Deduplication of at least once subscription

The docs state on publishing and subscribing (Publishing and Subscribing with Actions :: Kalix Documentation): ‘Messages are guaranteed to be delivered at least once. This means that receivers must be able to handle duplicate messages.’

If we want to combine a subscription (i.e. Kafka) with an Event-Sourced entity (Implementing Event Sourced Entities in Java :: Kalix Documentation) we require exactly once semantics.

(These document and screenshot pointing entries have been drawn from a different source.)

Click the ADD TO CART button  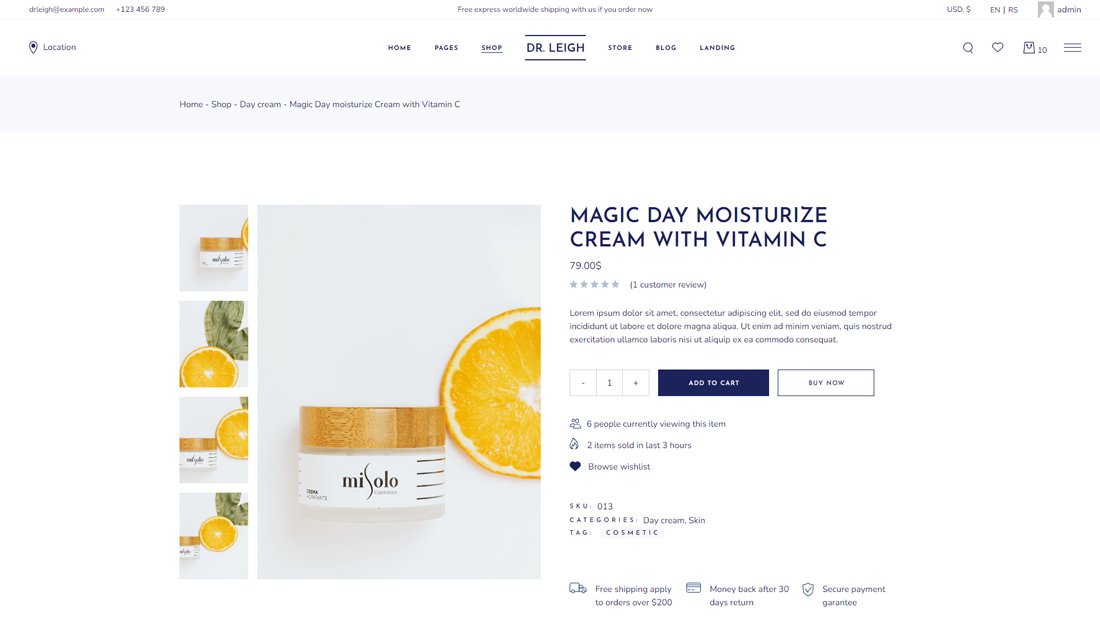713,383
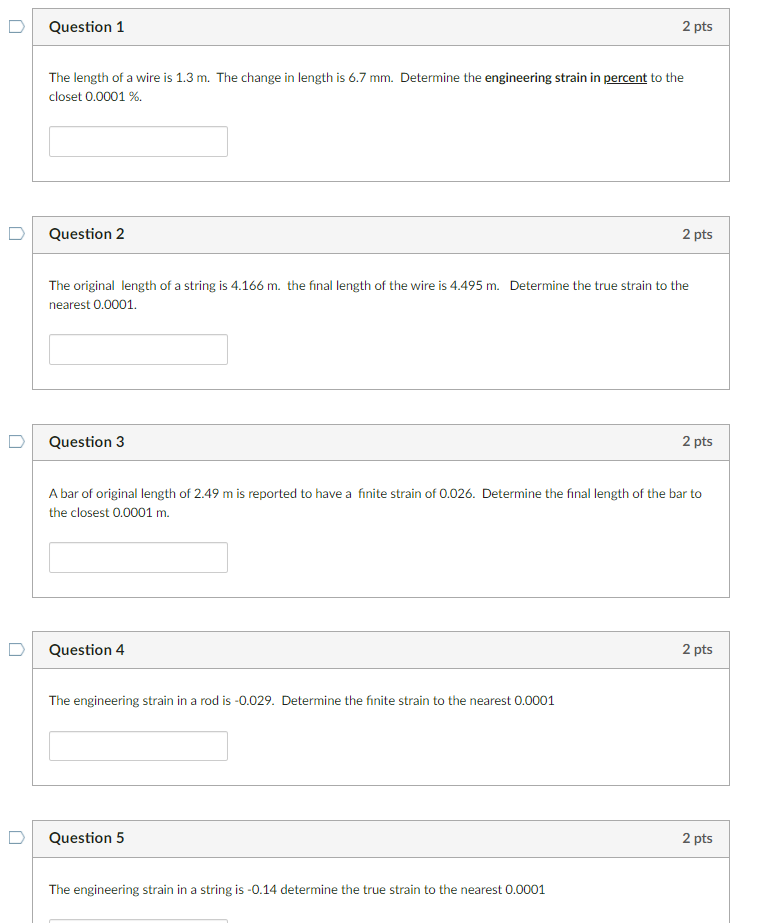Click the 2 pts label of Question 3
767x923 pixels.
coord(698,441)
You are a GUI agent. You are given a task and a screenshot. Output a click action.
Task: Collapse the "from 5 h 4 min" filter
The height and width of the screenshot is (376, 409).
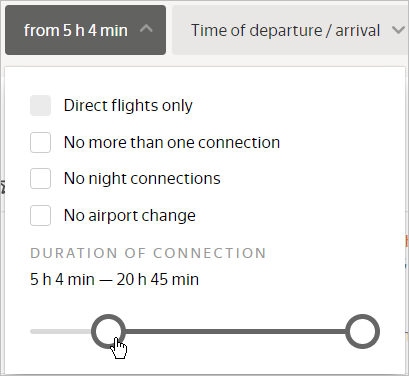click(85, 30)
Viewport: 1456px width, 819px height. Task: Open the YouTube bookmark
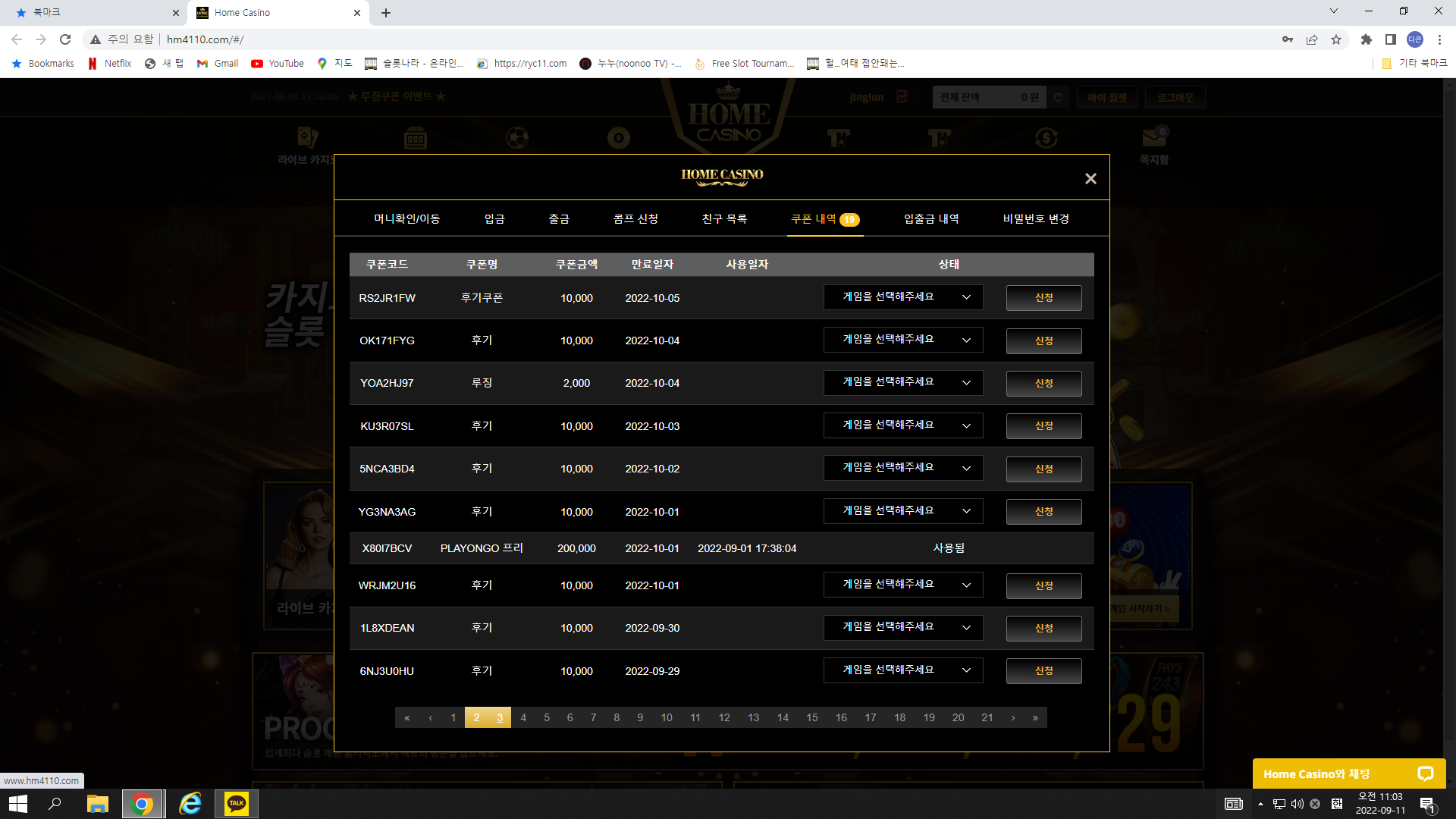(278, 64)
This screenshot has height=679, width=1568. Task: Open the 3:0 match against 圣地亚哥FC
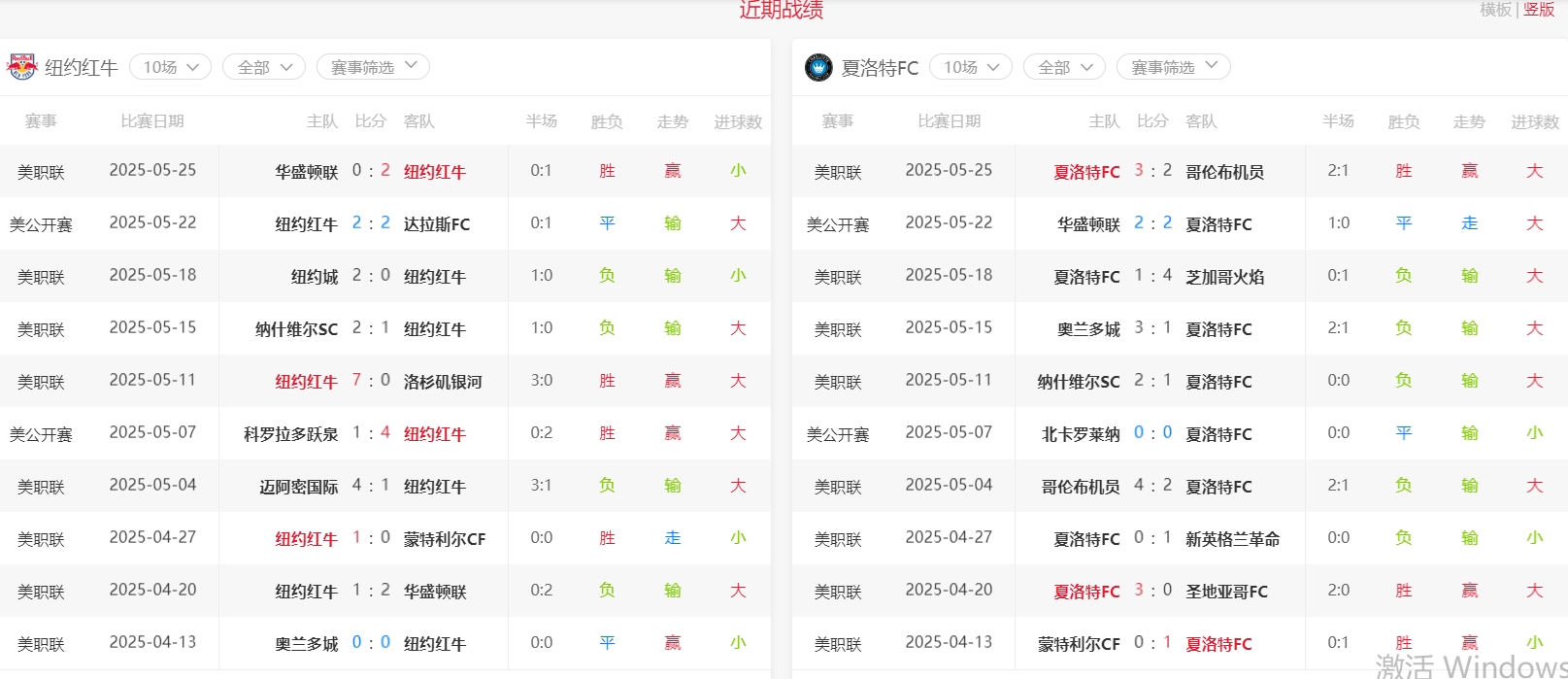click(1152, 591)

How do you recommend deduplication on the receiver site?

Hi @leonardobonacci,
Proper deduplication depends very often on your actual domain use case and can be implemented with many different flavors. A generic solution (not sure if valid for your use case) would be to have some unique id in each Kafka message. In your ES entity state, you need to keep some sort of deduplication state, like a list of the last 100X processed ids. Before you process any message, first check if such an id is present in the state, if so, simply ignore the msg and consume the next one. Of course with long-lived ES entities watch out for the deduplication list size which shouldn’t exceed the memory limits.

Another strategy would be to use a seq number for deduplication, more on that here. This approach is less memory consuming, but more tricky to get it right. Be careful, because Kafka seq number is not a good choice for deduplication in most cases.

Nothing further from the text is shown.